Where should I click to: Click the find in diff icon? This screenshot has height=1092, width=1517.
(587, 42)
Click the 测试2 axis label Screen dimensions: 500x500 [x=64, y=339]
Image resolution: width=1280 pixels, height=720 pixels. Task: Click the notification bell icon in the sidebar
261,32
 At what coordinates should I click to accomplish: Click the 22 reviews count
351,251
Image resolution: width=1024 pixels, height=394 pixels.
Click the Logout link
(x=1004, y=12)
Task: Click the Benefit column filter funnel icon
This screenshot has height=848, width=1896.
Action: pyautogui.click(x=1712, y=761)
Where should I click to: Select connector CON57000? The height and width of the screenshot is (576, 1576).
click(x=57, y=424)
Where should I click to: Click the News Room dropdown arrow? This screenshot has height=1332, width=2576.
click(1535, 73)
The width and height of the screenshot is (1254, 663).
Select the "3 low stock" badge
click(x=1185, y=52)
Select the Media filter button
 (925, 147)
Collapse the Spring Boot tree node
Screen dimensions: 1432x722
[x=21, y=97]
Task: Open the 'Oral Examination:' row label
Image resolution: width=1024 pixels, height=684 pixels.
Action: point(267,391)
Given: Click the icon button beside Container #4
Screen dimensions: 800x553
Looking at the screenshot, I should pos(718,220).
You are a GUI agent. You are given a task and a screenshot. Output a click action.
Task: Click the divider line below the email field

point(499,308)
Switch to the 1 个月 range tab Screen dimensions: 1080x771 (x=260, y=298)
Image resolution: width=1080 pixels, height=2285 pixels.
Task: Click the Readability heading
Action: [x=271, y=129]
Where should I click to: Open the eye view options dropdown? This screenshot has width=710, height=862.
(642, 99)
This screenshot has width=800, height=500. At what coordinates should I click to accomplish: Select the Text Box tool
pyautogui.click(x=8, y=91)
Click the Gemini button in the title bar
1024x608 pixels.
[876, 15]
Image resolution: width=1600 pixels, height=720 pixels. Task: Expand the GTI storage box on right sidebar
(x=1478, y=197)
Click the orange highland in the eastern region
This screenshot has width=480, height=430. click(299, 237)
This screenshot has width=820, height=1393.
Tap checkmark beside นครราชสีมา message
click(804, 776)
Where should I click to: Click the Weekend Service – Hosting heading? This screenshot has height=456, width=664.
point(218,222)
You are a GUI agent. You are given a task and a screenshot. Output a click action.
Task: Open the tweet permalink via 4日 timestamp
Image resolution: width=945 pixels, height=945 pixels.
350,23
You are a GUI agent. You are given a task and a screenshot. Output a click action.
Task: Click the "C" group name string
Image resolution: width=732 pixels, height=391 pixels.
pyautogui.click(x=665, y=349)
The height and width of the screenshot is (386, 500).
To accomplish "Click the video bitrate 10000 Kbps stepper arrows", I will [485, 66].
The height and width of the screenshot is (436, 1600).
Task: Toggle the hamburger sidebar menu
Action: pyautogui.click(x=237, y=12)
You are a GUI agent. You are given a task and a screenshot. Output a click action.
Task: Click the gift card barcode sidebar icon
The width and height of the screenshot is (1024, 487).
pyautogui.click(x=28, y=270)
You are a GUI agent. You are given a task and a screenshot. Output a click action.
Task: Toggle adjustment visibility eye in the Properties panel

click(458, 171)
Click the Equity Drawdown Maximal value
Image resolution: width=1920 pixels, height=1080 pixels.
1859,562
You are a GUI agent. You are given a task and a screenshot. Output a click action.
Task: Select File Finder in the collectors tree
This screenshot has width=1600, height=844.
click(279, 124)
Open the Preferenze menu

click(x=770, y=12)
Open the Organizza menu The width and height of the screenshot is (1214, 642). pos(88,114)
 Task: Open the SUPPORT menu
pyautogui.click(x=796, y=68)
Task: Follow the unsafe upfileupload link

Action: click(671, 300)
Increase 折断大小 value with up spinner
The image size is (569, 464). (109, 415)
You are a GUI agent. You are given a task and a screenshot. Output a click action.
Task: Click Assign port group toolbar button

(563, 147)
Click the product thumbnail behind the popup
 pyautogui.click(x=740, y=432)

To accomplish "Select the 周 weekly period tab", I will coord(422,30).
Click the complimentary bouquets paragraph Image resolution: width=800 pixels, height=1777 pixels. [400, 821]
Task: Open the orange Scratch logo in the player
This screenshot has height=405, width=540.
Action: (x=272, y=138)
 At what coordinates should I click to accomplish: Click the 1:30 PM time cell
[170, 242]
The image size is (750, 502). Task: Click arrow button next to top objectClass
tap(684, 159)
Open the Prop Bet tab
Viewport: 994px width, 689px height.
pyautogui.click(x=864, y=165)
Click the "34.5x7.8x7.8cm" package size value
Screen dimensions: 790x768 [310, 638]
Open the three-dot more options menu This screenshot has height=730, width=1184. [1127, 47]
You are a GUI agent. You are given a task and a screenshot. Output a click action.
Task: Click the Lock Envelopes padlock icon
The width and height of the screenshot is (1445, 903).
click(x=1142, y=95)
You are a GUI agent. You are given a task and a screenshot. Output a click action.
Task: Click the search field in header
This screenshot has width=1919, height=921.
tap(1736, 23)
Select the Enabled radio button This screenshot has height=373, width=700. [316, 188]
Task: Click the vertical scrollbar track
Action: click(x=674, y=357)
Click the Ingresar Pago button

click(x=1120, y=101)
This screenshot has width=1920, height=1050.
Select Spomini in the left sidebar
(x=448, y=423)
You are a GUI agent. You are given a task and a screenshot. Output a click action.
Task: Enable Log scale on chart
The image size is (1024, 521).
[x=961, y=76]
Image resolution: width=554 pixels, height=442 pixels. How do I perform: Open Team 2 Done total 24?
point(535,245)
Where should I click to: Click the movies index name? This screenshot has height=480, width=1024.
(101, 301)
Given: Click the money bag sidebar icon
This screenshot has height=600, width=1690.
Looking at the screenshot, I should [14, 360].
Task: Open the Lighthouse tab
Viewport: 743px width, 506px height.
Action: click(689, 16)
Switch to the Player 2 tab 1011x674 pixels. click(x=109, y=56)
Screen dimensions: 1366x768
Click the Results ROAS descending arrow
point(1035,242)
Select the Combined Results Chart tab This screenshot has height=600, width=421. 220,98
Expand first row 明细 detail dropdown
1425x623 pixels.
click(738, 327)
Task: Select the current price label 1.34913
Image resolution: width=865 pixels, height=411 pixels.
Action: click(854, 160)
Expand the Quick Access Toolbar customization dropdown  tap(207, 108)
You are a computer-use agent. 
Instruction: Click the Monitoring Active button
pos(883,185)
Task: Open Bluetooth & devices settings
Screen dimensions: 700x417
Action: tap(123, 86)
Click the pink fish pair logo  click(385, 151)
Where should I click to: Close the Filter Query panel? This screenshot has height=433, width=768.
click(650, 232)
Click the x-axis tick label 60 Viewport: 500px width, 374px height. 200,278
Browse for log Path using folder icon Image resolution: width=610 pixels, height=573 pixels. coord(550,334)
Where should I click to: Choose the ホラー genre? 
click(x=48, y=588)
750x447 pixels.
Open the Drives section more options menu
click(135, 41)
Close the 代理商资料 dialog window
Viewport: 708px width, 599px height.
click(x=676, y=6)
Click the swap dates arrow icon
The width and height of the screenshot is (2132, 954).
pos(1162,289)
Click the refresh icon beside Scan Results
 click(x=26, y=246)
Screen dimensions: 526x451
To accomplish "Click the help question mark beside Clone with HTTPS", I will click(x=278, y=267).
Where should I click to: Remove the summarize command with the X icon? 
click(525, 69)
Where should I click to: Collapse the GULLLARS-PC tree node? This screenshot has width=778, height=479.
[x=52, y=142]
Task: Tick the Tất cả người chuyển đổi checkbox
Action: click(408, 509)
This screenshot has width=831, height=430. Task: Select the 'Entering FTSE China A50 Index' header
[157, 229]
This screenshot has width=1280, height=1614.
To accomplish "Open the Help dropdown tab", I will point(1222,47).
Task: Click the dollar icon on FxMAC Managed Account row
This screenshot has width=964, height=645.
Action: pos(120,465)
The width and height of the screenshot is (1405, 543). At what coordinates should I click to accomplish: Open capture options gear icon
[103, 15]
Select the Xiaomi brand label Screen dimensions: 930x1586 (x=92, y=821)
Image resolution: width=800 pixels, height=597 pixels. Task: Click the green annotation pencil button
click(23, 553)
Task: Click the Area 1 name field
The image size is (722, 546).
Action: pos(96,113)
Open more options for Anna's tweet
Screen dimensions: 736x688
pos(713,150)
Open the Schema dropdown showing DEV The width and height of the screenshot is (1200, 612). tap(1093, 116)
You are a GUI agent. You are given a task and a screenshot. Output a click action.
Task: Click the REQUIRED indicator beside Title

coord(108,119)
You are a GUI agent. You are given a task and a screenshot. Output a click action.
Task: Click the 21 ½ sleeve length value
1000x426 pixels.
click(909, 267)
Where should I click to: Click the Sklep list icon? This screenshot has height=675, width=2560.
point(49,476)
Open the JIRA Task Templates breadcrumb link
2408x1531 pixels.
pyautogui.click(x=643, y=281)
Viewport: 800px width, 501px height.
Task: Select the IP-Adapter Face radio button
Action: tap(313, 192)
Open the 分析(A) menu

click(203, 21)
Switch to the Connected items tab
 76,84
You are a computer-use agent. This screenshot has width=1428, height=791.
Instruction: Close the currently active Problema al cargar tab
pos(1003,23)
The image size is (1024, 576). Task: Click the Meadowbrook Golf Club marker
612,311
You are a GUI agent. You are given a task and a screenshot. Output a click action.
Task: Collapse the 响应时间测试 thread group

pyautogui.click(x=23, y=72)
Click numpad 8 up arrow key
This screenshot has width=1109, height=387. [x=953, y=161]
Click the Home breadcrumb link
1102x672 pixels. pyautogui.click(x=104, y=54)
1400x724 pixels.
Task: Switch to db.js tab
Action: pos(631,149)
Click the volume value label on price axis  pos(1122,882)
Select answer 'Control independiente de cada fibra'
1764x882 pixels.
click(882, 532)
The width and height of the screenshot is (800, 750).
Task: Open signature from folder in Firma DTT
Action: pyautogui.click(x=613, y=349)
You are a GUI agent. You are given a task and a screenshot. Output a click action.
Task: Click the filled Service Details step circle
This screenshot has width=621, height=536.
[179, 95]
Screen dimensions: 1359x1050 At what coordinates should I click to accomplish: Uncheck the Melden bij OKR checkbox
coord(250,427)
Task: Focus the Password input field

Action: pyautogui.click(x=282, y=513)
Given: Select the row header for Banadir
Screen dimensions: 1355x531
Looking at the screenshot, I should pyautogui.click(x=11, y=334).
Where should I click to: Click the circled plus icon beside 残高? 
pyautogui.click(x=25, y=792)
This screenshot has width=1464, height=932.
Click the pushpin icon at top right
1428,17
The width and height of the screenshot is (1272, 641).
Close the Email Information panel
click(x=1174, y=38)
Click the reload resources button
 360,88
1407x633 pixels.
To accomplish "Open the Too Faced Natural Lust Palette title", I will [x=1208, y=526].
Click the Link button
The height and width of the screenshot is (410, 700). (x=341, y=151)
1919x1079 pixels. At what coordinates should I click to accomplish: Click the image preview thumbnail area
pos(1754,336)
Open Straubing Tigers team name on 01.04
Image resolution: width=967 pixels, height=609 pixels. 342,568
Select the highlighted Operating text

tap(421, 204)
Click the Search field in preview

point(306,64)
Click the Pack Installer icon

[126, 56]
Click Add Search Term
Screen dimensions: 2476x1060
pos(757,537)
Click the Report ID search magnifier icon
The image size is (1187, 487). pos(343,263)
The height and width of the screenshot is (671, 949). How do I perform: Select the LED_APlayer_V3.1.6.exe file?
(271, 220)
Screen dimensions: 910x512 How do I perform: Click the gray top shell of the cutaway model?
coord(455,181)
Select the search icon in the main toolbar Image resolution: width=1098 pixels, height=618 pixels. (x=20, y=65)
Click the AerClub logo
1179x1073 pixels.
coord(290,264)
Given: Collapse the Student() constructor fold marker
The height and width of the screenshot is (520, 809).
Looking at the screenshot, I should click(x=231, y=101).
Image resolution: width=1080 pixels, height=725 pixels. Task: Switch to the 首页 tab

------------------------------------------------------------

▸ **TASK GOAL**
The first line of the entries, the line with "Task: Click the Benefit", and every line between them should be retyped exactly, and nothing else.

▸ **COMPLETED TASK**
Where should I click to: Click the find in diff icon? This screenshot has height=1092, width=1517.
(587, 42)
Click the 测试2 axis label Screen dimensions: 500x500 [x=64, y=339]
Image resolution: width=1280 pixels, height=720 pixels. Task: Click the notification bell icon in the sidebar
261,32
 At what coordinates should I click to accomplish: Click the 22 reviews count
351,251
Image resolution: width=1024 pixels, height=394 pixels.
Click the Logout link
(x=1004, y=12)
Task: Click the Benefit column filter funnel icon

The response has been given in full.